:: TASK ITEM ::
Rewrite the passage of the Necrophagia band members article that begins with the words "Killjoy fired the" and ends after "Fear in 1990.", updating it so that "Pucci" replaces "Killjoy".

:: DOCUMENT SECTION ::

----------

= List of Necrophagia band members =

Necrophagia was an American death metal band from Wellsville, Ohio. Formed in 1985, the group originally consisted of vocalist Frank "Killjoy" Pucci, guitarist Larry "Madthrash" Madison and drummer Jason "Dagon" Moloch. After Moloch was replaced by Joe "Voyeur" Blazer and Bill "Bork" James joined on bass, the band released its debut album Season of the Dead in 1987, before breaking up in 1988. Pucci later reformed the group in 1997, fronting the band until his death in March 2018. The final lineup of Necrophagia also included drummer Shawn Slusarek, guitarist Serge Streltsov and bassist Jake Arnette.

==History==

===1984–1988===
Necrophagia was officially formed in May 1985 with a lineup of Frank "Killjoy" Pucci on vocals, Larry "Madthrash" Madison on guitar and Jason "Dagon" Moloch on drums. Prior to this, Pucci and Moloch had recorded the demos Death Is Fun and Rise from the Crypt under the moniker in 1984, on which Madison was credited despite not performing. After a few months, Moloch was replaced by Joe "Voyeur" Blazer, and in January 1986 the band added Bill "Bork" James as its first bassist. A string of demos followed, before the band signed with New Renaissance Records and released its full-length debut Season of the Dead in February 1987 (July in the United States).

Killjoy fired the rest of the band in January 1988, claiming that the other members "just didn't want to do the sorta stuff [he] did, so we're going in different directions". He briefly worked with a new lineup on a second Necrophagia album called Compelled by Fear, retaining James on bass and replacing Madison with a guitarist known only as "Dave", but later confirmed the group's disbandment and formed his own solo band. Killjoy later released an album called Compelled by Fear in 1990.

===1997–2008===
In 1997, Killjoy reformed Necrophagia after encouragement from Pantera frontman Phil Anselmo — with whom he had been working as part of the group Viking Crown — who he claims "resurrected" the band by writing "some truly dark, horrific music". The new lineup included Anselmo (under his alias "Anton Crowley") on guitar, Dustin Havnen on bass and Wayne Fabra on drums, who together released the comeback album Holocausto de la Morte in 1998. After the video Through Eyes of the Dead and the EP Black Blood Vomitorium, Havnen was replaced during the summer of 2001 by Jared Faulk. By the fall, the band's lineup had expanded with the addition of second guitarist Fred "Frediablo" Prytz and keyboardist Opal Enthroned (Stephanie Weinstein), both of whom performed on the EP Cannibal Holocaust issued before the end of the year.

----------

:: Recorded data ::

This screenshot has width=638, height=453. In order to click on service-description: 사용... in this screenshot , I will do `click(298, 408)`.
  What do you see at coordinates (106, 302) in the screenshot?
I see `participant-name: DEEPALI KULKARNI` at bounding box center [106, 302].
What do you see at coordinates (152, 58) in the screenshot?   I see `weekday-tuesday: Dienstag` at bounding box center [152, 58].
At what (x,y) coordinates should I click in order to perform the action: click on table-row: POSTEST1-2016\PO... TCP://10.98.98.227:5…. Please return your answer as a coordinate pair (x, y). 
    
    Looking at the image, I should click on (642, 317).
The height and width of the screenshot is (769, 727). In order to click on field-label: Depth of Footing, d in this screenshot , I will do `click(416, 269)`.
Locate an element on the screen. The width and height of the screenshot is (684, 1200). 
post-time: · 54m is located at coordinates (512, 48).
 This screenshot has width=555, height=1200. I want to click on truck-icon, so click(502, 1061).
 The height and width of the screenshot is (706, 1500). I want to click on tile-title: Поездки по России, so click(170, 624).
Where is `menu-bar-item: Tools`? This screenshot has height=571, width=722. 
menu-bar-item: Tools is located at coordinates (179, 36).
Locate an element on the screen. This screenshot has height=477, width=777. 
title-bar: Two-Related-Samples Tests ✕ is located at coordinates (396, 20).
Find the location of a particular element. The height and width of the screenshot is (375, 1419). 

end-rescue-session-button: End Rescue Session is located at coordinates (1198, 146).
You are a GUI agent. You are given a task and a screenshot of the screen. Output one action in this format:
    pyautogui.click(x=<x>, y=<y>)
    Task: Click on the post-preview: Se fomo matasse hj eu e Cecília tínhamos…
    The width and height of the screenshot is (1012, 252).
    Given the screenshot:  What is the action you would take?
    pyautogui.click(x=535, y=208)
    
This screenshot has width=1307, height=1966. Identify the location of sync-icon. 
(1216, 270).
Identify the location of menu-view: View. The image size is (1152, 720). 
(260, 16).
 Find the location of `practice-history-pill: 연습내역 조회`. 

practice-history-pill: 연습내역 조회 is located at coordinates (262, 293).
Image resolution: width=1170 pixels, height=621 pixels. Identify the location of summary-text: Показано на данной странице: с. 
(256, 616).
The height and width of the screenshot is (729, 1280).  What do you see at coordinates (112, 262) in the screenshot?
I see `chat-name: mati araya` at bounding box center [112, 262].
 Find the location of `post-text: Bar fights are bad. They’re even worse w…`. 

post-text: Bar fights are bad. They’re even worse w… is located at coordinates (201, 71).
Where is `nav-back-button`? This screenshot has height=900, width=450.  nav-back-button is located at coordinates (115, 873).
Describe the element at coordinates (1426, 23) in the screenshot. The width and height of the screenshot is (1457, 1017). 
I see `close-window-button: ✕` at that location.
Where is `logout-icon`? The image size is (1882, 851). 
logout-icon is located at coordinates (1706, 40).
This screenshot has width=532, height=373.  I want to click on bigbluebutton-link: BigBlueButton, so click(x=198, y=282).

----------

:: TASK OUTPUT ::
Pucci fired the rest of the band in January 1988, claiming that the other members "just didn't want to do the sorta stuff [he] did, so we're going in different directions". He briefly worked with a new lineup on a second Necrophagia album called Compelled by Fear, retaining James on bass and replacing Madison with a guitarist known only as "Dave", but later confirmed the group's disbandment and formed his own solo band. Pucci later released an album called Compelled by Fear in 1990.